Fiquei passada com o ato heroico.

— E ela conseguiu alcançá-lo?

— Não apenas conseguiu alcançá-lo como também repartiu o desgraçado ao meio na porrada! Eu fiquei impressionada. E se não bastasse ter conseguido meu celular de volta, ela também me ofereceu aulas de defesa pessoal gratuitamente. Desde então nós só andamos juntas. 

— Tenho que confessar que isso foi bastante heroico. Mas não esquece que sua cara está toda enfaixada agora por causa de um cosmético que ela te deu.

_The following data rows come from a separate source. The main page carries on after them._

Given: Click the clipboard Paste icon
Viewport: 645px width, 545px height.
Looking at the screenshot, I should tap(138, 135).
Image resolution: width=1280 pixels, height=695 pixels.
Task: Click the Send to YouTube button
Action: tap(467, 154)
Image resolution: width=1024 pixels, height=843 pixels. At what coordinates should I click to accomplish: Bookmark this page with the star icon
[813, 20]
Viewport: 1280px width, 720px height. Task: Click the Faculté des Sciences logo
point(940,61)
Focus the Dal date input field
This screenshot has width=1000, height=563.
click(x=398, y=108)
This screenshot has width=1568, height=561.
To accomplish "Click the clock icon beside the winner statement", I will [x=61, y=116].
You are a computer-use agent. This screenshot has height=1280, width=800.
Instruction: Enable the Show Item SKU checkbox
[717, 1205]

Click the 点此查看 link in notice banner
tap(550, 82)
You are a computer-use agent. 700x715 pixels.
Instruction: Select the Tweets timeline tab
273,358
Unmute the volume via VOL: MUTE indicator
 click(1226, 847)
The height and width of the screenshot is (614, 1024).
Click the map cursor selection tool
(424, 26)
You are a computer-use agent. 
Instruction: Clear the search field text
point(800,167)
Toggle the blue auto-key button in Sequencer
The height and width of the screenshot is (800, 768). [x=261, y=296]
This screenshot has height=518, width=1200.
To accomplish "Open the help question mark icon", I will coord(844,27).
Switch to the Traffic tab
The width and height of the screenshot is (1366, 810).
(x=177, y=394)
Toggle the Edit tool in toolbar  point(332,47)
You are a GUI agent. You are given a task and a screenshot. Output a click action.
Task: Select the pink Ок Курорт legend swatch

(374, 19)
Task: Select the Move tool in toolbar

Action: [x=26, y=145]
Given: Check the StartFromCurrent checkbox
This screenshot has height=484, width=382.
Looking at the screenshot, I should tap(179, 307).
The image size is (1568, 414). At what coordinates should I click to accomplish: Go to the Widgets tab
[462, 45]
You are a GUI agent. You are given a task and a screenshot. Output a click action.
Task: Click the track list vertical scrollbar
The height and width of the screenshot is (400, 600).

— Tudo bem, você venceu. Vou seguir a sua sugestão e incluir o nome de Brenda na lista de suspeitos. Embora eu acredite que isso não tenha nada a ver com ela e sim com algum hater infiltrado no fandom das millernáticas. Provavelmente uma troup. É bem a cara delas.

— Então é isso que você acha? Que tem uma troup infiltrada entre a gente?

— Eu não acho. Eu tenho certeza! Meu faro é bom para essas coisas, você sabe. Mas grave bem as minhas palavras. Eu hei de descobrir quem armou essa sabotagem com a gente. Pode demorar dias, meses, anos. Mas eu vou descobrir. E quando eu descobrir vou devorar o fígado dessa peste pedacim por pedacim, com colherzinha de sobremesa. É. Isso não vai ficar barato. Não vai mesmo!